**Objectif fixé 1**
Recopiez à l'identique les enregistrements, depuis la ligne qui contient "Select the ANOMALY item in list" jusqu'à celle qui contient "Action: tap(411, 141)", ces deux lignes comprises.

====== Extrait choisi

Les auditions de Nicolas Sarkozy et de François Hollande ne sauraient, ensuite, se confondre avec l’audition d’un ancien Président de la République conduit à témoigner (spontanément ou non) à l’occasion d’un procès pénal. L’actualité de ces dernières années a suscité de nombreuses controverses relatives à la conformité de telles auditions à l’article 67 de la Constitution. L’une d’entre elles s’est manifestée en 2021 lorsque Nicolas Sarkozy a été amené à témoigner devant le Tribunal correctionnel de Paris à l’occasion du procès des « sondages de l’Élysée ». Des auteurs ont ainsi dénoncé une atteinte à l’immunité du Président de la République dès lors que l’audition de Nicolas Sarkozy pouvait être entendue comme une reddition de compte politique devant l’institution judiciaire. Néanmoins, sauf à considérer que la 35e chambre correctionnelle du Tribunal judiciaire de Paris est susceptible de mettre en œuvre la responsabilité politique des élus, l’audition d’un président en tant que témoin ne semble pas susceptible d’engager la responsabilité politique du Président de la République, pas plus d’ailleurs qu’elle n’engage sa responsabilité pénale comme le souligne Mathieu Carpentier. La justice ne saurait s’apparenter, de notre point de vue, à une commission d’enquête, telle que celle instituée à propos de la perte de souveraineté et d’indépendance énergétique. À la différence d’un tribunal citant un chef de l’État à témoin, l’objet de l’audition a précisément pour objet de confronter Nicolas Sarkozy et François Hollande à leurs choix politiques devant une institution de type politique.

 

Au caractère inédit de la mise en œuvre de la responsabilité présidentielle, pourrait-être opposé un dernier argument : l’irresponsabilité a déjà subi une entorse avec la réforme constitutionnelle de 2008 qui introduit la possibilité pour le chef de l’État de prendre la parole devant les parlementaires réunis en Congrès. La justification n’est toutefois pas convaincante eu égard à l’usage de cette allocution présidentielle prévue à l’article 18 al. 2 de la Constitution. Sauf à ce que les Présidents de la République s’en saisissent au travers d’une approche « responsabilisante », il apparait difficile d’assimiler la déclaration du Président à un outil de responsabilité[3]. Deux éléments confortent, pour l’heure, cette hypothèse : l’initiative de la réunion laissée à la discrétion du Président et la tenue d’un débat hors de sa présence[4].

 

 

Un renforcement limité par l’absence de conséquence sur la responsabilité politique des anciens Présidents de la République

Si la venue des anciens chefs de l’État à l’Assemblée nationale constitue la mise en œuvre inédite de la responsabilité présidentielle, elle peut être relativisée du fait de leur statut d’ancien Président de la République. D’un point de vue purement téléologique, ni Nicolas Sarkozy ni François Hollande ne risquent une quelconque mise en cause de leur responsabilité politique dès lors qu’ils ne peuvent plus faire l’objet d’une destitution par la Haute Cour. Il est donc possible de soutenir que la responsabilité politique du chef de l’État s’achève avec son mandat[5].

============
====== Enregistrements affichés

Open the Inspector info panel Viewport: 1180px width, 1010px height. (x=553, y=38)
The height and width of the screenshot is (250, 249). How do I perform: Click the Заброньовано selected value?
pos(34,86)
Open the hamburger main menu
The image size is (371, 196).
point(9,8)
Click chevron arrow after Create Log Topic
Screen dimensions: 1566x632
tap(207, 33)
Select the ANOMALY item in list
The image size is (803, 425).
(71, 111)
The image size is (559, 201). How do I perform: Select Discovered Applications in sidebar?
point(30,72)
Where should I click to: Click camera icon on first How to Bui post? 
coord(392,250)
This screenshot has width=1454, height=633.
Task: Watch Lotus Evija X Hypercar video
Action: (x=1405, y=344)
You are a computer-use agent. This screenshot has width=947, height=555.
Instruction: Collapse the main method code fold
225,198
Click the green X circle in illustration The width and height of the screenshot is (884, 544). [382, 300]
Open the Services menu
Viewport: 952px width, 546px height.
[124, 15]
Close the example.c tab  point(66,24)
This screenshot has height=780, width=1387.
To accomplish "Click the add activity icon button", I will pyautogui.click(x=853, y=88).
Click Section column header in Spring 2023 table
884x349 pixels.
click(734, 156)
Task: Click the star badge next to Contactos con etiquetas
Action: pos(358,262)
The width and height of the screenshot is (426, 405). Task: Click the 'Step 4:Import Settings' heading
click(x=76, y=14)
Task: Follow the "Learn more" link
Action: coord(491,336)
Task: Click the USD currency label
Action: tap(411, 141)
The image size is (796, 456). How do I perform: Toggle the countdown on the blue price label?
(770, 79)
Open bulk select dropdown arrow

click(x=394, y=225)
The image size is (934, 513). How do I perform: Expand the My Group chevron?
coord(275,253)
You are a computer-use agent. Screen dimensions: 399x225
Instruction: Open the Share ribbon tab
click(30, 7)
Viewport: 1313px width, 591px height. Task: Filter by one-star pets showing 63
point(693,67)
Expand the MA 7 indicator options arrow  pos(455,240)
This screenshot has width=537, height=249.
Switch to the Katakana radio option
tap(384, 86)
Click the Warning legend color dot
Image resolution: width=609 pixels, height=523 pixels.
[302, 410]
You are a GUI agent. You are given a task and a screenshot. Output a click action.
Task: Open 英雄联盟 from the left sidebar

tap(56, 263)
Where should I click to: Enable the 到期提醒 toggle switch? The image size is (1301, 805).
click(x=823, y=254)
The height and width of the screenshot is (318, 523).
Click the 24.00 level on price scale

============

**Objectif fixé 2**
Traduisez en anglais cette phrase de l'extrait sur la responsabilité présidentielle : « La justice ne saurait s’apparenter, de notre point de vue, à une commission d’enquête, telle que celle instituée à propos de la perte de souveraineté et d’indépendance énergétique. »

**Réponse à l'exercice 1**
Select the ANOMALY item in list
The image size is (803, 425).
(71, 111)
The image size is (559, 201). How do I perform: Select Discovered Applications in sidebar?
point(30,72)
Where should I click to: Click camera icon on first How to Bui post? 
coord(392,250)
This screenshot has width=1454, height=633.
Task: Watch Lotus Evija X Hypercar video
Action: (x=1405, y=344)
You are a computer-use agent. This screenshot has width=947, height=555.
Instruction: Collapse the main method code fold
225,198
Click the green X circle in illustration The width and height of the screenshot is (884, 544). [382, 300]
Open the Services menu
Viewport: 952px width, 546px height.
[124, 15]
Close the example.c tab  point(66,24)
This screenshot has height=780, width=1387.
To accomplish "Click the add activity icon button", I will pyautogui.click(x=853, y=88).
Click Section column header in Spring 2023 table
884x349 pixels.
click(734, 156)
Task: Click the star badge next to Contactos con etiquetas
Action: pos(358,262)
The width and height of the screenshot is (426, 405). Task: Click the 'Step 4:Import Settings' heading
click(x=76, y=14)
Task: Follow the "Learn more" link
Action: coord(491,336)
Task: Click the USD currency label
Action: tap(411, 141)

**Réponse à l'exercice 2**
In our view, the judiciary cannot be likened to a commission of inquiry, such as the one set up regarding the loss of energy sovereignty and independence.